SELECTED EXTRACT Block Start

Ann Oncol 2007 Nov 15
Combination chemotherapy with gemcitabine, oxaliplatin, and paclitaxel in patients with cisplatin-refractory or multiply relapsed germ-cell tumors: a study of the German Testicular Cancer Study Group.   
ABSTRACT
BACKGROUND
The aim of this study is to determine feasibility and efficacy of the combination regimen gemcitabine, oxaliplatin, and paclitaxel (GOP) in patients with cisplatin-refractory or multiply relapsed germ-cell tumors.
PATIENTS AND METHODS
From April 2003 to October 2006, 41 patients refractory to cisplatin-based chemotherapy or with relapse after high-dose chemotherapy (HDCT) plus stem-cell support (peripheral blood stem-cell transplantation: PBSCT) received 800 mg/m2 gemcitabine, 80 mg/m2 paclitaxel (Taxol), both on days 1 + 8, and oxaliplatin 130 mg/m2 on day 1 of a 3-week cycle for a minimum of two cycles. Primary end point was response rate. Patients were pretreated with a median of two lines of platin-based chemotherapy (range, 1-3), and 78% had relapsed after HDCT/PBSCT.

SELECTED EXTRACT Block End
DATA EXTRACTS Block Start

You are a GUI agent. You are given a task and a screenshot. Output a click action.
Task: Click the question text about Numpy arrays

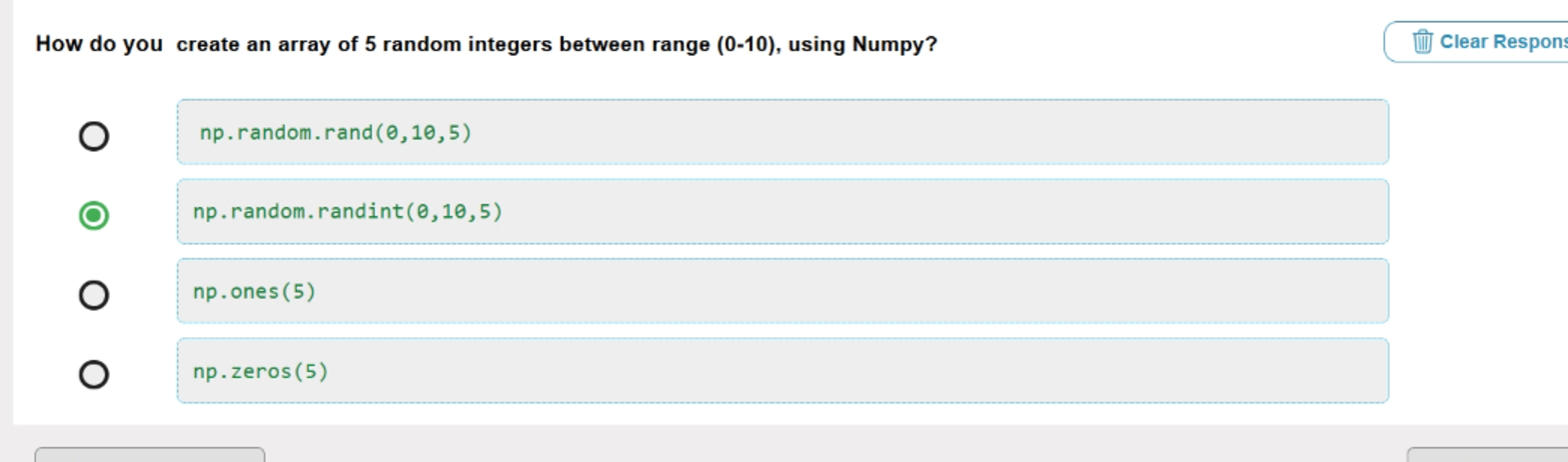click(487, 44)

DATA EXTRACTS Block End
DATA EXTRACTS Block Start

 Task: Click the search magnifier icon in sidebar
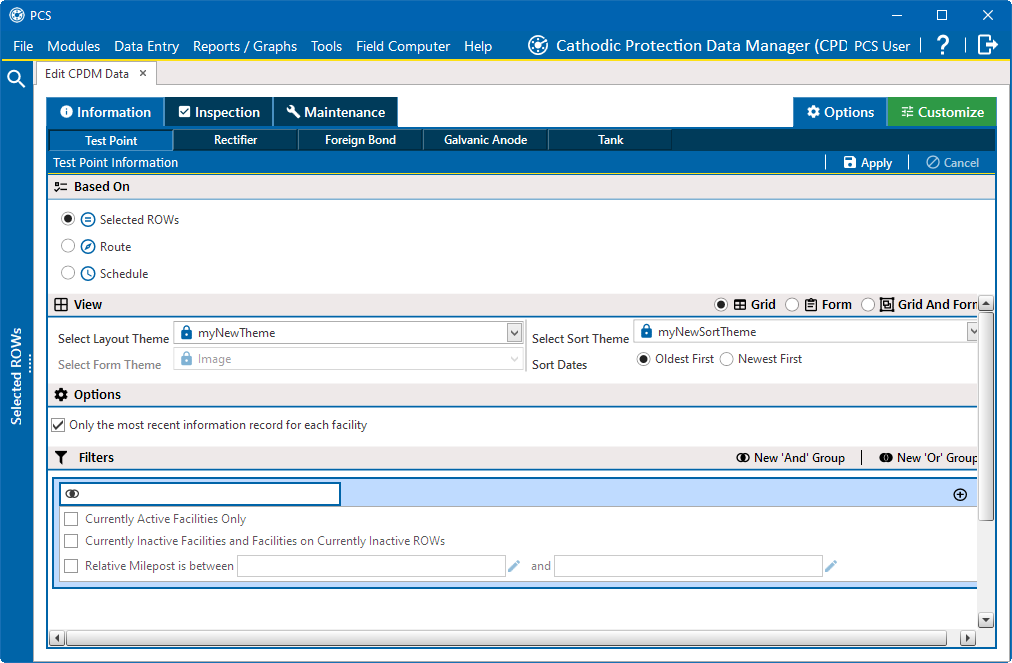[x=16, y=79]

DATA EXTRACTS Block End

Continue the abstract on gemcitabine, oxaliplatin, and paclitaxel for germ-cell tumors, starting right after its last sentence.

• [OUTPUT OF THE EXERCISE]:
RESULTS
Seventy-three percent of patients had relapsed within 3 months after the last cisplatin-based chemotherapy. Five percent of the patients achieved a complete response, and 34% and 12% a marker-negative and marker-positive partial response, respectively (overall response rate 51%). After a median follow-up of 5 months (range, 0-20), 15% of the patients remain in complete remission after GOP chemotherapy +/- residual tumor resection with a median response duration of 8 months (1 to 17+). Main toxicity was leucocytopenia grade 3/4 in 15%, anemia in 7%, and thrombocytopenia in 49% of the patients.
CONCLUSION
Combination chemotherapy with GOP is feasible and effective with acceptable toxicity in patients with treatment-refractory germ-cell tumors.